First Irony: Benedictine monks are intellectuals, but holiness folks are not

He refers to Benedictine monks as examples of medieval groups that have encouraged serious thinking. This is an interesting move since many Benedictines are known for deep spirituality, but not always for promoting the kind of intellectual rigor Noll wants out of evangelicals.

Bernard of Clairvaux strongly encouraged students to leave the schools in Paris and convert by which he meant become a monk. He was opposed to the new learning of the schools at times and had Peter Abelard brought up on heresy charges as well as Gilbert de la Porree.

Why is he different from an A. W. Tozer who belonged to the Christian Missionary and Alliance (CMA) church, which came from the Higher Life Movement? Noll says the Higher Life Movement is part of the problem and yet Tozer was given an honorary doctorate by Wheaton and composed over forty books. Tozer was significantly impacted by F. F. Bosworth, an early pentecostal who eventually became a CMA member.

Second Irony: Franciscans are serious about learning and contemplation, but pentecostals are not

Noll makes the same claim about Franciscans that he did about Benedictines. This is also an interesting move given that many Franciscans were opposed to education and there was a debate over its importance within the order. In fact, a significant group of Franciscans (the spiritual Franciscans) engaged in end-time speculation because they adopted the thought of Joachim of Fiore.

Francis himself had charismatic visions, fasted to the point of having an emaciated body, reportedly preached sermons to birds, and left very few writings. Yet, he began a movement that is still with us.

William Seymour wrote only articles, was partially blind in one eye, spoke in tongues, and believed that the Spirit could unite all human beings. And, he was a leader of a movement that is still with us.

The elephant in the room is how similar these forms of Christianity are and yet Noll accepts one as intellectual and the other as not.

Elephant #2: Fundamentalist, Pentecostal, and Holiness Christians devalued creation and developed creation science while Reformed Christians did not

The most interesting part of Noll’s criticism is the fact that he chooses not to look closely at his own brand of evangelicalism: the Reformed churches.

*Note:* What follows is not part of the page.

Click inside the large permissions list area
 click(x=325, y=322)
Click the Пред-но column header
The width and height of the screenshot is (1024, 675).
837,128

Noll says he is a wounded lover, but he also knows that evangelicalism is not a church or a single group. Invariably everyone who is an evangelical picks a camp to belong to. If Noll were really a wounded lover, he would have gone after his own camp rather than simply point the finger at other camps.

Devaluing the creation

My first example is that Noll claims the theological innovations of dispensationalism, pentecostalism, and the holiness movement betray subtle forms of Gnosticism, Manicheanism, and Docetism. For Noll, a docetic outlook is an other-worldly one that devalues creation by privileging heaven or fixates on the eternal. Gnostic describes a method that attempts to understand history and the world through secret knowledge unlocked by de-coding the Bible.

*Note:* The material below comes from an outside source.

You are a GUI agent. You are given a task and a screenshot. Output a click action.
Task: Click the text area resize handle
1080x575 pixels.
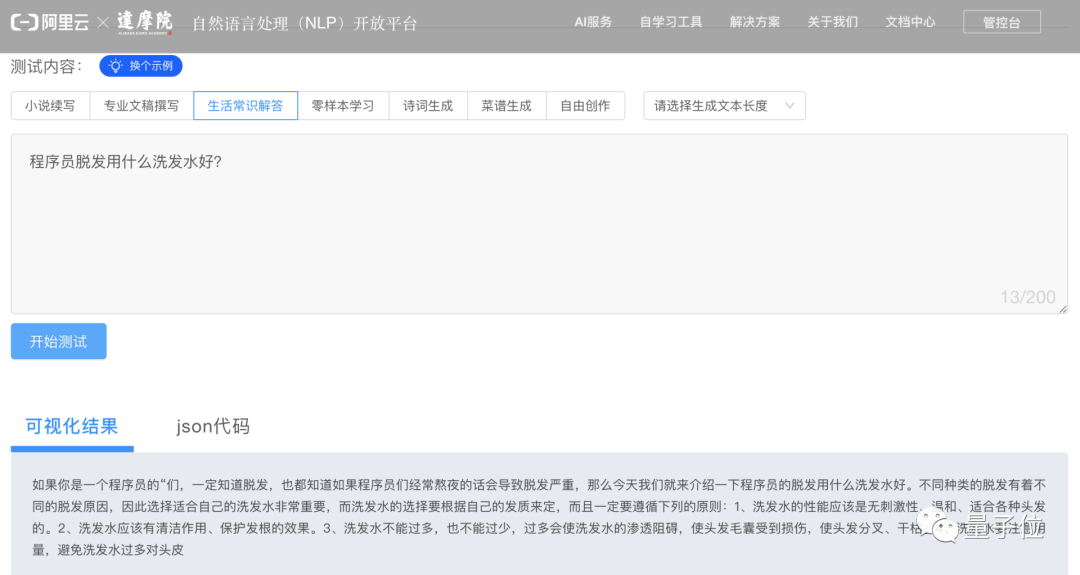click(x=1062, y=309)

But what about Abraham Kuyper’s positing a radical antithesis between the Christian and the non-Christian based on the Reformed distinction between common and special grace. For Kuyper this means that there must really be two kinds of science that are absolutely opposed to one another.

Cornelius Van Till would take Kuyper’s claim and turn it into an apologetical strategy. There can be no common ground between nature and grace, between the believer and the non-believer. This prompts Van Till to claim that everything must begin with the revelation of God, which is the revelation of the Bible. From the revelation of the Bible, the common ground is God as one who creates and decrees. You cannot get to this God by reasoning because there is no bridge from human reasoning to divine revelation.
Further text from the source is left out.